I think there is a lot of misinformation out there about diabetes. I know my personal knowledge base was dated by about 10 years. Our first night at CHOP I panicked that Grace would never be able to have sweets again, would be on a special diet, and would eventually come to hate food given the restrictions we've imposed because of her food allergy. The only silver lining I saw was that I'd get a crap-load of new cookbooks out of this. Anyone who's seen my collection knows how serious I take my cookbooks. I had to find a silver lining.

The good news is that Grace can eat whatever she wants. The bad news is that Grace cannot eat whatever she wants. Her days of wandering into the kitchen and grazing on carrots and tomatoes and ranch and hummus and yogurt and whatever else was on her approved snack list have ended. Grace takes 2 kinds of insulin. One is given before bed, the other every time she eats something over 5 grams of carbohydrates. Now stop reading this and go look in your cabinets. Have anything a kid would like that's under 5 grams of carbs? No, I didn't think so. We have a list of snacks that Grace can have that are "freebies"--no insulin required. Cheese, smoked meats (salami, pepperoni, etc), lunchmeat (meat in general), string cheese, guacamole, celery, sunbutter, cream cheese, small servings of veggies with ranch, hardboiled eggs, pickles-I could go on. No where on that list is crackers, Teddy Grahams, yogurt, fruit, pretzels-staples of Grace's diet. Translation: Grace gets a lot of insulin. It's her choice whether or not to have a carb snack but, hang with me here, she has a "limit" of how many carbs she can have a day so we generally limit carb heavy snacks. If Grace wants fruit or yogurt or cookies, it comes at meal time with a dose of insulin.

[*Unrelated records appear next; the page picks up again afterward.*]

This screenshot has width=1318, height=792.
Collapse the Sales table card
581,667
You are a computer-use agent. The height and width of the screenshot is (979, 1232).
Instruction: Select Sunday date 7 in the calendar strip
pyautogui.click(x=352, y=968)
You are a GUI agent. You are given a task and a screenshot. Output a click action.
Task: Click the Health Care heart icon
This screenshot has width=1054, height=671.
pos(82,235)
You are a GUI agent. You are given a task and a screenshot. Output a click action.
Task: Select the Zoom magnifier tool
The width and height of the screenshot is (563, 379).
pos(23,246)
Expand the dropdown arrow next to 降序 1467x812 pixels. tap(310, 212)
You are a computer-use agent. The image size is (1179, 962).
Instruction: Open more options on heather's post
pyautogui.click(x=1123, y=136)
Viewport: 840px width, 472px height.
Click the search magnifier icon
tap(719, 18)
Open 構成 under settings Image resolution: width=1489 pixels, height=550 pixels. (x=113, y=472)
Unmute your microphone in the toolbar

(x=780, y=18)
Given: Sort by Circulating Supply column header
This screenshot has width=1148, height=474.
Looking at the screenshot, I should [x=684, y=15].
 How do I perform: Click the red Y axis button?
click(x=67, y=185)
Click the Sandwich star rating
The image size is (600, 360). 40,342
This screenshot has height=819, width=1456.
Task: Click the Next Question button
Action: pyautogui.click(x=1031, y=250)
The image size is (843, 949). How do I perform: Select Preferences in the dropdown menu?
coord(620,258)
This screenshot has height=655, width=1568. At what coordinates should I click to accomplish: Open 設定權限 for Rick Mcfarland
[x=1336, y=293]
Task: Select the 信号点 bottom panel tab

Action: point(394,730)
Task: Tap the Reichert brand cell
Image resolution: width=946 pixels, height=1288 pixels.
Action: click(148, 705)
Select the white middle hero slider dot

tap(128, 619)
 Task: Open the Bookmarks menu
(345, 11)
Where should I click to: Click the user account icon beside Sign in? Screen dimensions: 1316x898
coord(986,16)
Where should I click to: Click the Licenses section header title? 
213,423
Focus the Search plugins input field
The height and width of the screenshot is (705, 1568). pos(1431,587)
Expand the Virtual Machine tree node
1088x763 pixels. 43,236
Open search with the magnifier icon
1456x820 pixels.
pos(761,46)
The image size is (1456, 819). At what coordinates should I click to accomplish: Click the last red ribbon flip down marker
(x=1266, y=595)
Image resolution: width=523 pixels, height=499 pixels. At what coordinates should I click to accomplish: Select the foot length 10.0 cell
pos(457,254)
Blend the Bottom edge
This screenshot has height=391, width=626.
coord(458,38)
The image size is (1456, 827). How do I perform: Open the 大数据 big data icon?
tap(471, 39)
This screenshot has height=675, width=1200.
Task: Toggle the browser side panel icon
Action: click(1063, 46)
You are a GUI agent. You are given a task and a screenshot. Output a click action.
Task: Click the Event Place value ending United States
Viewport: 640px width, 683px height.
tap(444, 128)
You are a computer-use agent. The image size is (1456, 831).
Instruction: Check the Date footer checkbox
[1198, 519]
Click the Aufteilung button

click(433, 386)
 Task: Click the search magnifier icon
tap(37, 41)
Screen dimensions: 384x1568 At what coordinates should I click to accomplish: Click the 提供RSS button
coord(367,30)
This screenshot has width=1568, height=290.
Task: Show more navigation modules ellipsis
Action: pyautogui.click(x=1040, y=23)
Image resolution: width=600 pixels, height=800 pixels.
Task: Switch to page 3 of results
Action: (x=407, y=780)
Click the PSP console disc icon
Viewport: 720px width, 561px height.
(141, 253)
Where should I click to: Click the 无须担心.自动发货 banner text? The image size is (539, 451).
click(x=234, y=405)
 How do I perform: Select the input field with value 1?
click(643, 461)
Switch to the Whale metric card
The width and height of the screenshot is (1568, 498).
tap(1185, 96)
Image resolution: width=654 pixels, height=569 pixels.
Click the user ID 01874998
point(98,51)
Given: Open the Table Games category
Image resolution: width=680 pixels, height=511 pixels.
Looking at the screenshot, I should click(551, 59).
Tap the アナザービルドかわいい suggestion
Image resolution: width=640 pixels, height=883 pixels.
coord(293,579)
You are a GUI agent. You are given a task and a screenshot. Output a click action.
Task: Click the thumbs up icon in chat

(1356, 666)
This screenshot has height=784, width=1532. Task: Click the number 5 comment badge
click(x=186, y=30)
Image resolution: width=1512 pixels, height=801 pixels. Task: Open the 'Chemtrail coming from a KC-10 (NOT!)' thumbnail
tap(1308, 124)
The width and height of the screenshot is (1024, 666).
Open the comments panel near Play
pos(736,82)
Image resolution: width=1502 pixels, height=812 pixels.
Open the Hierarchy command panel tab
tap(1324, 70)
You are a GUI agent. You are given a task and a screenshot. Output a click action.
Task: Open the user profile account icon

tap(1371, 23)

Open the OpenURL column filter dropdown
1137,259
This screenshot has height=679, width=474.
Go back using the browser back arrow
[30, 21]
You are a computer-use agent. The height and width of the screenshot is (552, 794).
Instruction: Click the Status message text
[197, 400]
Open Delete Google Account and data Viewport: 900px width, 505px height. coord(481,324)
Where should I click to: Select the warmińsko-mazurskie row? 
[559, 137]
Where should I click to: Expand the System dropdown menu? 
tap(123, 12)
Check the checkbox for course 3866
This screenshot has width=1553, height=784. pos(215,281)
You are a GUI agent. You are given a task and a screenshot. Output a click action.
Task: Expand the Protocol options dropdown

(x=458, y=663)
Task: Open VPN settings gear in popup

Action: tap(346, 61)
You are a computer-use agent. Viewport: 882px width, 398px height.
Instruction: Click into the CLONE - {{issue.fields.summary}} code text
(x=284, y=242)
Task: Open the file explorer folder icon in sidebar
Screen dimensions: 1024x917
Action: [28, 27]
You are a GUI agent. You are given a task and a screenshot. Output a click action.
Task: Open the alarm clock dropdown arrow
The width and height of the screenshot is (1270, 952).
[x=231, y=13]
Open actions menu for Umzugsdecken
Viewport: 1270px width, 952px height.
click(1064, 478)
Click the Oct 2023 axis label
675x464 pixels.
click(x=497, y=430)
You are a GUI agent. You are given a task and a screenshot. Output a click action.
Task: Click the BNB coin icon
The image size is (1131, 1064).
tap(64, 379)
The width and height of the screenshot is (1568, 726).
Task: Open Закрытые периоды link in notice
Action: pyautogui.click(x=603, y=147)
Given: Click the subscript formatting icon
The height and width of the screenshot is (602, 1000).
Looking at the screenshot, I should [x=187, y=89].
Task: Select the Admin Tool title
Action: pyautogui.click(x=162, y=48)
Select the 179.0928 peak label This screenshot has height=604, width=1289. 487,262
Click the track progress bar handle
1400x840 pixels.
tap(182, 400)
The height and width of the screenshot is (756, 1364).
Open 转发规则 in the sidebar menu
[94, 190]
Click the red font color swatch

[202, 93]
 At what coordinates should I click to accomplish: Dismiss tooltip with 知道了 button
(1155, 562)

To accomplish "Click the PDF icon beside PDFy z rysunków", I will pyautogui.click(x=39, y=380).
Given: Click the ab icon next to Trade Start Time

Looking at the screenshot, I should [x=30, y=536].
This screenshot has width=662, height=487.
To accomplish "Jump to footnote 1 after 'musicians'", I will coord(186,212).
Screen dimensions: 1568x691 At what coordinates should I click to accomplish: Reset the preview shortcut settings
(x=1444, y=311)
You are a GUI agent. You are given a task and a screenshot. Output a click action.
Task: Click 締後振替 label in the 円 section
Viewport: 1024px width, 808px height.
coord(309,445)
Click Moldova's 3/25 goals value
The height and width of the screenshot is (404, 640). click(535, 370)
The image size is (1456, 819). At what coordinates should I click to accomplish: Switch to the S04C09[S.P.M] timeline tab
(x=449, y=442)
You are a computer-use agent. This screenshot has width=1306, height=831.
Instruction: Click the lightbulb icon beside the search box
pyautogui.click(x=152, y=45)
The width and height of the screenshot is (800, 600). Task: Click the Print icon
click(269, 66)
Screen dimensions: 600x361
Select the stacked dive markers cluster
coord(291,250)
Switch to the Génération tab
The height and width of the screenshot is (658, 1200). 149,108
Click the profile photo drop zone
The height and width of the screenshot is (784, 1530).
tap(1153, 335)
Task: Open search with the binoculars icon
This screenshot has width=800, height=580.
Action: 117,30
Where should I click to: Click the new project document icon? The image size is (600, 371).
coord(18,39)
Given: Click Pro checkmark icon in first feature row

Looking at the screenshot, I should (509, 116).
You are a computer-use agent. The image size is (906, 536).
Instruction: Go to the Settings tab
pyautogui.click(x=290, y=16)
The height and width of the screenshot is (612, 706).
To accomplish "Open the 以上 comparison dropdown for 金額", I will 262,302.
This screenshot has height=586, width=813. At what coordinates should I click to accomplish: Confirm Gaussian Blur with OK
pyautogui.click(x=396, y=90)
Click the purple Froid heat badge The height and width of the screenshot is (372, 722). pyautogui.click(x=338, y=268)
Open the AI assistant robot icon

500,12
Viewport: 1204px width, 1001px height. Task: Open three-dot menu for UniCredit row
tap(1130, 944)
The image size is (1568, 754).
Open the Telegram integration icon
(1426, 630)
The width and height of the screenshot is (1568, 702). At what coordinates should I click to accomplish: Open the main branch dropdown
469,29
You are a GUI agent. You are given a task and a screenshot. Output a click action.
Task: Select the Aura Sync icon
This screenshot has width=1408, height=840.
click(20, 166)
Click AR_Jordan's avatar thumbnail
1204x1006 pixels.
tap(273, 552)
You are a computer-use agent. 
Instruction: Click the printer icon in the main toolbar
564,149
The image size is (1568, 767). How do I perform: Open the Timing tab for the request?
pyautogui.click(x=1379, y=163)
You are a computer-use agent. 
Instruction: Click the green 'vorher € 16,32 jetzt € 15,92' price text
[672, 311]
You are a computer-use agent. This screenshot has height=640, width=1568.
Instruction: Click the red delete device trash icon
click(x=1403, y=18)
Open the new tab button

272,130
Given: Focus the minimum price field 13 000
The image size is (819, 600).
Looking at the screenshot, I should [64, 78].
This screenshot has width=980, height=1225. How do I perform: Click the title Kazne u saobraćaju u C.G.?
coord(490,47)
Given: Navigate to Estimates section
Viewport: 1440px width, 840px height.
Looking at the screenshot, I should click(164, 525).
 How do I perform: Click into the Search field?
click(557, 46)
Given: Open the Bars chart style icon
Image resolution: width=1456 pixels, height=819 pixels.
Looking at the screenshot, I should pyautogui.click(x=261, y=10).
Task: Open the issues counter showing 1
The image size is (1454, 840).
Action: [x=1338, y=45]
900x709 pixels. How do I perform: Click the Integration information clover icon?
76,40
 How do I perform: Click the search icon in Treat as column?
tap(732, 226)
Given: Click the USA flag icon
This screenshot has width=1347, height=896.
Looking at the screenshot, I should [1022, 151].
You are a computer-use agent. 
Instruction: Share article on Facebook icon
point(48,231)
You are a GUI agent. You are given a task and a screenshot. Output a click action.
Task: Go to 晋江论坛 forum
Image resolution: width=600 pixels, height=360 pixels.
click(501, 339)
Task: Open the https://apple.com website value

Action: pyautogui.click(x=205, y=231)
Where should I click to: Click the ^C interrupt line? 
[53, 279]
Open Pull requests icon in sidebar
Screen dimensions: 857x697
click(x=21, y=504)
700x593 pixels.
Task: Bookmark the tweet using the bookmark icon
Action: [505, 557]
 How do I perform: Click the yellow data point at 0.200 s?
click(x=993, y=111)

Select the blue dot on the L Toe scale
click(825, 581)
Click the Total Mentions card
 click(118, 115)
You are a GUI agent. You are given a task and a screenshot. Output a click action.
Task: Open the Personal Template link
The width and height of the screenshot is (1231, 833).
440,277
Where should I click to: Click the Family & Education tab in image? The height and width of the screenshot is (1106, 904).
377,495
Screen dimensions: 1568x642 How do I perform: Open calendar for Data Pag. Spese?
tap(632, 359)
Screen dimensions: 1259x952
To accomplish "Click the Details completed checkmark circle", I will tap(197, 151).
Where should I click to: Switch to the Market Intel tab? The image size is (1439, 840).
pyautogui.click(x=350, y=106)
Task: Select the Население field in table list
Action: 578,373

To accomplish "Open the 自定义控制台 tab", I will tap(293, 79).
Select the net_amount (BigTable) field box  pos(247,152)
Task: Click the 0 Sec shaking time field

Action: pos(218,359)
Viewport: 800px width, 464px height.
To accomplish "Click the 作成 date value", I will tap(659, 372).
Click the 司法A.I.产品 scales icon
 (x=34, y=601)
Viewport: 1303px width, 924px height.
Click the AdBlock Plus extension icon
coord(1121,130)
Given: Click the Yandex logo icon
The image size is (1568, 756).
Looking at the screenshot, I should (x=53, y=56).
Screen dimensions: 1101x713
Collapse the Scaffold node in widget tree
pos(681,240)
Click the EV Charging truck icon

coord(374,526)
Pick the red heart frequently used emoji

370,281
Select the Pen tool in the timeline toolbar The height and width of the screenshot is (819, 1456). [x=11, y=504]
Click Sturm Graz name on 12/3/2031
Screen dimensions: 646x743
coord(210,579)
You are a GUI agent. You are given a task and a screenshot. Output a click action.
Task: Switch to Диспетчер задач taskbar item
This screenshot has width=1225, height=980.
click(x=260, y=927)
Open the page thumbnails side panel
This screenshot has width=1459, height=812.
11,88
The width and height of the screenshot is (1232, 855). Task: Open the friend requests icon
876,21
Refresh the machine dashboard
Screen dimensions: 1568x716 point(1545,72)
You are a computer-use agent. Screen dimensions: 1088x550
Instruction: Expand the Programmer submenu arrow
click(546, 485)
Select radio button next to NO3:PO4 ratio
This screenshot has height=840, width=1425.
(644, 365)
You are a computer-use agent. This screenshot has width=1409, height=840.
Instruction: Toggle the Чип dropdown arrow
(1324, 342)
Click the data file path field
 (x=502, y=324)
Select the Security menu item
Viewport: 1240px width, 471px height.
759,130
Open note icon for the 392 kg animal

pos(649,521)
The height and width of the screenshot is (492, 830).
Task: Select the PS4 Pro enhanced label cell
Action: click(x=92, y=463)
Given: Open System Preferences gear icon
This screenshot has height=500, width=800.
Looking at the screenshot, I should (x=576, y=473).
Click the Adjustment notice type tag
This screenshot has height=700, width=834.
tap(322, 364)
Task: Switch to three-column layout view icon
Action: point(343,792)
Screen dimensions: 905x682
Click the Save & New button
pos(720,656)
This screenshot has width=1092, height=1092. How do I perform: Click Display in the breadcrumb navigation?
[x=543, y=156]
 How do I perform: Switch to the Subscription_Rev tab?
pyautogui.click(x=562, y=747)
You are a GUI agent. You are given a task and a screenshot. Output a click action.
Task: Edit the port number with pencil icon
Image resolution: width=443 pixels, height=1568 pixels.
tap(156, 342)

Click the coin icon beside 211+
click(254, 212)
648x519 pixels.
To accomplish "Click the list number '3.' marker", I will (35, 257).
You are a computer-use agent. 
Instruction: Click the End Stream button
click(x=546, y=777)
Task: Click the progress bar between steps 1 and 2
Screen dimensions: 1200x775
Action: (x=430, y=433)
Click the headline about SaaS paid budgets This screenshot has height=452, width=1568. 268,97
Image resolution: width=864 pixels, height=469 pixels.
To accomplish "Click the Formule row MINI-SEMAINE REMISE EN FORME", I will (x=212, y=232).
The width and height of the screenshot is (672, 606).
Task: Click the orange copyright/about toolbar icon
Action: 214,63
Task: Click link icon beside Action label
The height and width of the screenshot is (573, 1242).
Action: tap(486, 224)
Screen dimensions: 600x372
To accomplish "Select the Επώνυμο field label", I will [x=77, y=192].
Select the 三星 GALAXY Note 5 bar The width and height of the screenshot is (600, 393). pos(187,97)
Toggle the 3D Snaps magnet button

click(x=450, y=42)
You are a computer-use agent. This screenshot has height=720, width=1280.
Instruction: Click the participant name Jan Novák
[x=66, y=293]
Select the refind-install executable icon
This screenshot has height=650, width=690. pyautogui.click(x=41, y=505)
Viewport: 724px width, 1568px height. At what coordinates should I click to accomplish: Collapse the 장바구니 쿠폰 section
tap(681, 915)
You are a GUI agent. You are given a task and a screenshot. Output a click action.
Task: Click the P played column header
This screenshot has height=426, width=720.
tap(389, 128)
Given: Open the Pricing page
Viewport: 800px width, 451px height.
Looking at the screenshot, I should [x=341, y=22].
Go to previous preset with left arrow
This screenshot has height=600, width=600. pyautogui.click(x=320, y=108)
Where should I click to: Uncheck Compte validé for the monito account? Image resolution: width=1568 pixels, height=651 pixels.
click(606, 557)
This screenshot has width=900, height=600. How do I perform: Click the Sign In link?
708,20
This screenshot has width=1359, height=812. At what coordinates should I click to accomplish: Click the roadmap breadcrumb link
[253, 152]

How do we keep track of all this? I do (by and large), in a notebook I keep with me at all times. I count carbs (more on that in a minute), note her blood sugar (taken with a pin stick to her finger) and I then use a chart Endocrine has given us to calculate her insulin dose. It involves addition, multiplication, and division. Can you see the sweat on my brow? It makes me nervous-very nervous-to calculate an insulin dose. Sometimes it's easy, other times more complicated. If I screw it up, I screw up her blood sugar.

We carb count everything through the internet and a handy book they gave us. Some things are now committed to memory-pizza has 22 carbs per slice, milk, 13 grams per cup, ketchup 4 grams for 2 tablespoons. Other things are not so easily found. For example, the canary melon I received in my farm share today (13 grams for one cup diced)-- took a little digging to find that one. I calculate all her carbs and record the number on a chart we have to keep for our appointments. We have phone contact once a week with Grace's endocrine practice and they ask us to read back numbers to see if an adjustment needs to be made. Up until today, I had to wake Grace every night a 2am to make sure her sugar had not gone too low while she was sleeping.

Some people have asked me if Grace can take insulin orally. No, her body would destroy it. Type one diabetes is an auto immune disorder. For her body to absorb the insulin, it has to be injected. Have you seen how skinny my girl is? Injections either go really well (she barely notices it), or she howls. And howls. And howls. And sometimes hits. And sometimes kicks. But we have a deal--a solemn pinky sworn deal-that I will never, ever walk away when she is upset. So I take it. Just like Grace takes it.

There is much more to write but I'll save it for another day. Feel free to ask questions--fire away. I'll do my best to get back to you and update more as I have time.